The cartoon provides a darkly humorous summary of freedom in the state of California. A more scholarly overview is available at George Mason University’s libertarian-oriented Mercatus Center.

According to that analysis, the Golden State ranks 49th out of the 50 states on various scales of economic and personal freedom—placing more restrictions on liberty than every state but New York. Only California’s libertarian-endorsed lassitude with respect to marijuana, marriage, and so-called “victimless” crimes saves it from occupying the index’s bottom spot.

Not surprisingly, the union and environmentalist-dominated state ranks dead last on freedom from various types of regulation—a position that dovetails with its cellar standing on factors that affect an individual’s ability to find a job.

Sacramento’s fiefdom also leads the nation when it comes to restrictions on gun ownership, a dubious honor that could be further solidified by new proposals to tax and regulate ammunition.

In addition, California ranks first in nanny laws—and thus last in terms of freedom from a grab-bag of regulations that range from trans-fat bans to bicycle helmet requirements.

Cities like San Francisco and Los Angeles, however, have concluded that all these restrictions are insufficient to safeguard their residents and to create the ideal balance they feel is needed within imaginary ecosystems. Consequently, they’ve instituted bans directed at another public menace—single-use plastic bags typically distributed by retailers.

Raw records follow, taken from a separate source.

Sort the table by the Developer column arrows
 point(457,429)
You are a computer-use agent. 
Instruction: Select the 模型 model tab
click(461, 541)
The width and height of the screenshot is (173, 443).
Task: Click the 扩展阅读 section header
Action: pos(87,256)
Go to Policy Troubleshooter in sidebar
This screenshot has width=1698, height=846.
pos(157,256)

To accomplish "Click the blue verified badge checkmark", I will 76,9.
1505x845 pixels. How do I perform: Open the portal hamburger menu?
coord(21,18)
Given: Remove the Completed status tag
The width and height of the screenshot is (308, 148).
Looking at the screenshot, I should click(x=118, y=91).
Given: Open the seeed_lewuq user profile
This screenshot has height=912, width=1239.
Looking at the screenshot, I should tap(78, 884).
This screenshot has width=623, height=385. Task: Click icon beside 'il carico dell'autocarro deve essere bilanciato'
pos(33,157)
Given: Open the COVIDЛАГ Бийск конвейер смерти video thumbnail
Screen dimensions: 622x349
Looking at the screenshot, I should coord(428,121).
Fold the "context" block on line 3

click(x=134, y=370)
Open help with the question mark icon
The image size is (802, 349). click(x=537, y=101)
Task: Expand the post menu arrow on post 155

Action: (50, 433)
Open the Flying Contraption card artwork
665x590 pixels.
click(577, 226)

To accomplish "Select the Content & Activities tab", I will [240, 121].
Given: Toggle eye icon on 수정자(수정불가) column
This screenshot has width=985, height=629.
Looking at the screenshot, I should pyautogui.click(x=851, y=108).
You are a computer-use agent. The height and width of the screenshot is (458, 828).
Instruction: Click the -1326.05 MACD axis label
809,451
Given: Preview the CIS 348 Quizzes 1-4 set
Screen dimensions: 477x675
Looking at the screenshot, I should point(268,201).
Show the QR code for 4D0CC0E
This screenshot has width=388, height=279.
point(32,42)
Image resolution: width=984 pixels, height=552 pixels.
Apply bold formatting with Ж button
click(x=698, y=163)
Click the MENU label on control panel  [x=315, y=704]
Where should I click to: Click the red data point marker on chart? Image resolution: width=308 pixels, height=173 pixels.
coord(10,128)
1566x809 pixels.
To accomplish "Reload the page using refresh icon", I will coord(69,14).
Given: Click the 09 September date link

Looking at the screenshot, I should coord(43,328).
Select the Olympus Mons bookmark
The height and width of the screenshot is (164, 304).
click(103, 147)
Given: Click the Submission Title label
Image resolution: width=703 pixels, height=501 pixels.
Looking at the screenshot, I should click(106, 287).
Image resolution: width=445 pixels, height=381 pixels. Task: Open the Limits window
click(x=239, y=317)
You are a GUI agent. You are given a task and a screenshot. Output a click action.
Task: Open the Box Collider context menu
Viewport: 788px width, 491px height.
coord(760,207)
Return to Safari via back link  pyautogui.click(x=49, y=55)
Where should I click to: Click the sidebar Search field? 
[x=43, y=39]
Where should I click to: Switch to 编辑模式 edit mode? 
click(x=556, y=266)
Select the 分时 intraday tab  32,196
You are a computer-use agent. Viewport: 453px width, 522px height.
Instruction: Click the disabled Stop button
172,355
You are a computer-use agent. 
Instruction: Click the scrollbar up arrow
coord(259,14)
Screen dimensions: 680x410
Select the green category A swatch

Not to be outdone by mere municipalities, California legislators are pondering a statewide ban on these inexpensive and convenient petroleum byproducts—another dubious environmental mandate that will force shoppers to pay for paper sacks or pack a number of durable totes in their cars’ trunks. Dutiful “health officials” assure us that the latter conveyances will remain largely free of bacterial contaminants.

All these laws designed to combat an ever-growing list of perceived dangers have contributed greatly to the exodus of Californians to other states—an outflow also documented by the Mercatus Center and indicating, in their words, a desire to find “more employment opportunities or a better quality of life.”

On the other side of the ledger, California legislators are now considering AB 154—legislation that will allow nurses, midwives, and physicians’ assistants to perform the only act of freedom many Californians passionately embrace—the freedom to extinguish nascent human life.